▶ **ENTRIES SUPPLIED**:
◆ ◆ ◆

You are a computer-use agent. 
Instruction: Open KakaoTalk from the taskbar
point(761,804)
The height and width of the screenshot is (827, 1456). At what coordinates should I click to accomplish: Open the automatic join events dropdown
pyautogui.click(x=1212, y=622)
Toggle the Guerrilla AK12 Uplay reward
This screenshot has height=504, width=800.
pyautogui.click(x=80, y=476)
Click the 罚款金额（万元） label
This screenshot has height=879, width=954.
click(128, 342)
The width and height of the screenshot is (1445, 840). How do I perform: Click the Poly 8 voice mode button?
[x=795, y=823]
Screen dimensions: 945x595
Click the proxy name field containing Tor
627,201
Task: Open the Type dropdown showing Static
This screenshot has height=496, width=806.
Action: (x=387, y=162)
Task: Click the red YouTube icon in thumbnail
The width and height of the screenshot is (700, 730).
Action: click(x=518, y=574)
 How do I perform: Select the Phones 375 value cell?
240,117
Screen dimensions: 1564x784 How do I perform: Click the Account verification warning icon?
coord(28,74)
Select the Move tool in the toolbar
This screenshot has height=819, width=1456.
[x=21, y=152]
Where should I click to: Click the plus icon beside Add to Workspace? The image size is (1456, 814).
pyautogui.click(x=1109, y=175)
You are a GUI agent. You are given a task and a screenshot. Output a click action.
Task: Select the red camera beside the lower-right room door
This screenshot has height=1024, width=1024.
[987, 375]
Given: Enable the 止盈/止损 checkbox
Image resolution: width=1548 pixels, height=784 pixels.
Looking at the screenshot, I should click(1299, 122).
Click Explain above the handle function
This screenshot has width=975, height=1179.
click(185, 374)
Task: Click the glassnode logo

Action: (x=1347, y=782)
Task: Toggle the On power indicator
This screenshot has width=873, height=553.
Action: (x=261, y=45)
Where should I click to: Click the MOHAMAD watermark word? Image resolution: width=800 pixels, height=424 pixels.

◆ ◆ ◆

▶ **WORK REQUIRED**:
Put the stretch from the line containing "Task: Toggle the On power indicator" through the end of the items into a Markdown table with a Row column that numbers each line and a Line column that holds its text. Leave out any blank lines.

▶ **OUTPUT OF THE TASK**:
| Row | Line |
|---|---|
| 1 | Task: Toggle the On power indicator |
| 2 | This screenshot has width=873, height=553. |
| 3 | Action: (x=261, y=45) |
| 4 | Where should I click to: Click the MOHAMAD watermark word? Image resolution: width=800 pixels, height=424 pixels. |